> _Petit exercice 1_
Répondez aux questions suivantes à l'aide du passage cité.
(a) De quelle couleur était le nœud de ruban que le fiancé accrochait au miroir ?
(b) De quelle couleur était la poule achetée par le futur époux ?
(c) Combien de paires de chaussures le marié offrait-il à sa promise lors de la cérémonie du henné ?

> _Passage cité_
Et puis, il y avait la cérémonie de la glace : en général, le fiancé devait acquérir un grand et beau miroir qui ornerait le foyer des amoureux. Ce miroir était ce que l’on désignait sous le nom romantique de Miroir de Venise : soit un grand miroir en général rectangulaire tout autour duquel se trouvaient d’autres petits miroirs ouvragés et carrés de teinte différente soit blanc ou blanc rosé, fumé aussi parfois…..

La fixation et installation de ce miroir – lourd par définition – ne se faisait pas simplement puisqu’il fallait au moins deux hommes pour le porter et quelqu’un qui le fixe au mur. A l’époque où Black and Decker n’existait pas encore, il fallait s’accrocher – c’est le cas de le dire – avec une chignole ou un villebrequin pour percer des murs en pierre de taille….. Le fiancé accrochait un magnifique et énorme nœud de ruban rouge sensé symboliser la joie et le bonheur du futur foyer.

Et puis, devinez quoi, le fiancé invitait ses proches amis et parents (mâles) à la cérémonie dite de la glace et cela donnait prétexte à une grande collation bien arrosée une fois de plus…..

Puis, le lendemain les mêmes joyeux lurons se réunissaient à nouveau pour la cérémonie de la poule : de manière à immortaliser le moment, et à sacrifier aux coutumes ancestrales, le futur époux achetait une poule blanche – pureté de la fiancée – et la faisait sacrifier (certains disent que c’était pour chasser les mauvaises influences qui pouvaient exister dans l’appartement et annuler si besoin est les sortilèges éventuels existant en cet endroit). Là aussi, cette soirée fournissait l’occasion d’un festin. Ces deux soirées  avaient  lieu en général quelques jours avant le mariage, puisque une semaine à dix jours avant avait lieu la cérémonie du henné où le marié faisait des cadeaux à sa promise – notamment 7 paires de chaussures qu’elle devait porter pendant toute la semaine suivant le mariage – ainsi que des pantoufles et ainsi que des pantoufles pour les sœurs –célibataires- de la mariée, éventuellement le marié achetait encore un petit bijou ou plus selon ses moyens et son degré d’amour…. Cette cérémonie s’intitulait la soirée du « tifour » (nom du plateau sur lequel étaient présentés les cadeaux), là encore les convives se serraient autour d’une grande table pour un nouveau repas. Il y avait aussi le repas qui avait lieu après l’union du couple et la rédaction du contrat de mariage chez le notaire et la cérémonie civile à la mairie (en général un couscous ou un barbouche[2]).

> _Données fournies_
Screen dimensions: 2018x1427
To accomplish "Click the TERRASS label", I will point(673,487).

--

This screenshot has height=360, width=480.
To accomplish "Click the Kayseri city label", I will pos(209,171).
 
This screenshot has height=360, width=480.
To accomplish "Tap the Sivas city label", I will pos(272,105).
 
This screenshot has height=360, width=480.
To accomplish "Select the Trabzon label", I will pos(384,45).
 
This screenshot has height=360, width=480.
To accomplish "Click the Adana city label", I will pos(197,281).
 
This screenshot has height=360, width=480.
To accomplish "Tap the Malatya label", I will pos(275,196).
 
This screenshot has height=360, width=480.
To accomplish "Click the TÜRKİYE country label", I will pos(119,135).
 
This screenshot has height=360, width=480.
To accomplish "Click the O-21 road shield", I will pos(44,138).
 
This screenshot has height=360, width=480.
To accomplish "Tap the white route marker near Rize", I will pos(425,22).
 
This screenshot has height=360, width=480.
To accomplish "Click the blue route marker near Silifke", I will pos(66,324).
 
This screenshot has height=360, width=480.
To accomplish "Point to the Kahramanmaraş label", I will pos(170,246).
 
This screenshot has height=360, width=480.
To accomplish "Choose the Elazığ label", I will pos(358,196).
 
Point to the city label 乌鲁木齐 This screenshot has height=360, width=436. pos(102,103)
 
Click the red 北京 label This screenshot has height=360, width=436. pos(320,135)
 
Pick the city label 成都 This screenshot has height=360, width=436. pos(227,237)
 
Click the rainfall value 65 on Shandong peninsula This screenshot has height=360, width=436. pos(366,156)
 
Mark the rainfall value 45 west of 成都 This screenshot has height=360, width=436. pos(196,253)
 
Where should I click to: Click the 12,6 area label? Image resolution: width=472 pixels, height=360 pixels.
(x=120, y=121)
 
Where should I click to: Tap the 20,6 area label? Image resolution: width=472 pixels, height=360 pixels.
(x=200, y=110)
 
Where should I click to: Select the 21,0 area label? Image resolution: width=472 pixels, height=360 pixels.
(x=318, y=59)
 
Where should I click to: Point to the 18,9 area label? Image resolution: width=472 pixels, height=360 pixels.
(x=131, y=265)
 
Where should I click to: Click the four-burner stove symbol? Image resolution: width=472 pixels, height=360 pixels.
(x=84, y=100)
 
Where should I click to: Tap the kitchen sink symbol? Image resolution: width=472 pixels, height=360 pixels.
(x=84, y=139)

...

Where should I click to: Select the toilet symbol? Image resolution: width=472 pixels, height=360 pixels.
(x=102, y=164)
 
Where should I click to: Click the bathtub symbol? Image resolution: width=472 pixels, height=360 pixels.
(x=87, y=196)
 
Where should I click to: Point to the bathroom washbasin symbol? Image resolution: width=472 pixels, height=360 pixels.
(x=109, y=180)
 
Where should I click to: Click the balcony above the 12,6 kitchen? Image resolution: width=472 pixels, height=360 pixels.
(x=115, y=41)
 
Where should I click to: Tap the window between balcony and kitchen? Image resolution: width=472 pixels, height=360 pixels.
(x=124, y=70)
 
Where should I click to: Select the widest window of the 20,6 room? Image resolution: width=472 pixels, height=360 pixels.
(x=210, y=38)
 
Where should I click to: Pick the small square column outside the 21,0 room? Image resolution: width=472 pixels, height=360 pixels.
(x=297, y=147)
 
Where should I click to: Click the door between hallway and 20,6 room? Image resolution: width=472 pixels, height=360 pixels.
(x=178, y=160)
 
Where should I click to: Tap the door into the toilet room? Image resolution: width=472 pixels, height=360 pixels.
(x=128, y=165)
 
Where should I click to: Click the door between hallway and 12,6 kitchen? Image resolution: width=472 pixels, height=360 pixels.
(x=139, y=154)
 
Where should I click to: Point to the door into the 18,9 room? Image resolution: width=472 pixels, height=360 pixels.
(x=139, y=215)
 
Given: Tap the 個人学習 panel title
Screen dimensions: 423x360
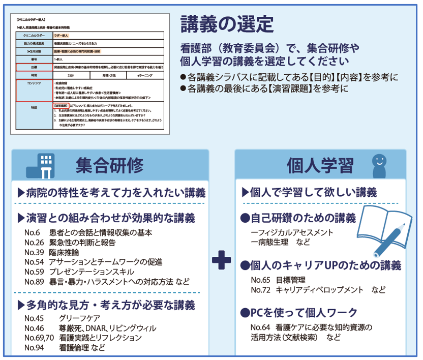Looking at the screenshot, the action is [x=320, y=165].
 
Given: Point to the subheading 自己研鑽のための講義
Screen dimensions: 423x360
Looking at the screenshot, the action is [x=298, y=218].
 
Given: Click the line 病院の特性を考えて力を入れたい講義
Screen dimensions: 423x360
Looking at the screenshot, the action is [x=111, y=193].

> _Petit exercice 2_
Dans les enregistrements, reprenez tout, de la ligne contenant « Screen dimensions: 2018x1427 » jusqu'à celle contenant « I will point(673,487). » incluses, en remplaçant « Screen dimensions » par « Display size » sans rien modifier d'autre. Ne donnez que ces lignes.

> _Réponse attendue 1_
(a) Rouge.
(b) Blanche.
(c) Sept paires.

> _Réponse attendue 2_
Display size: 2018x1427
To accomplish "Click the TERRASS label", I will point(673,487).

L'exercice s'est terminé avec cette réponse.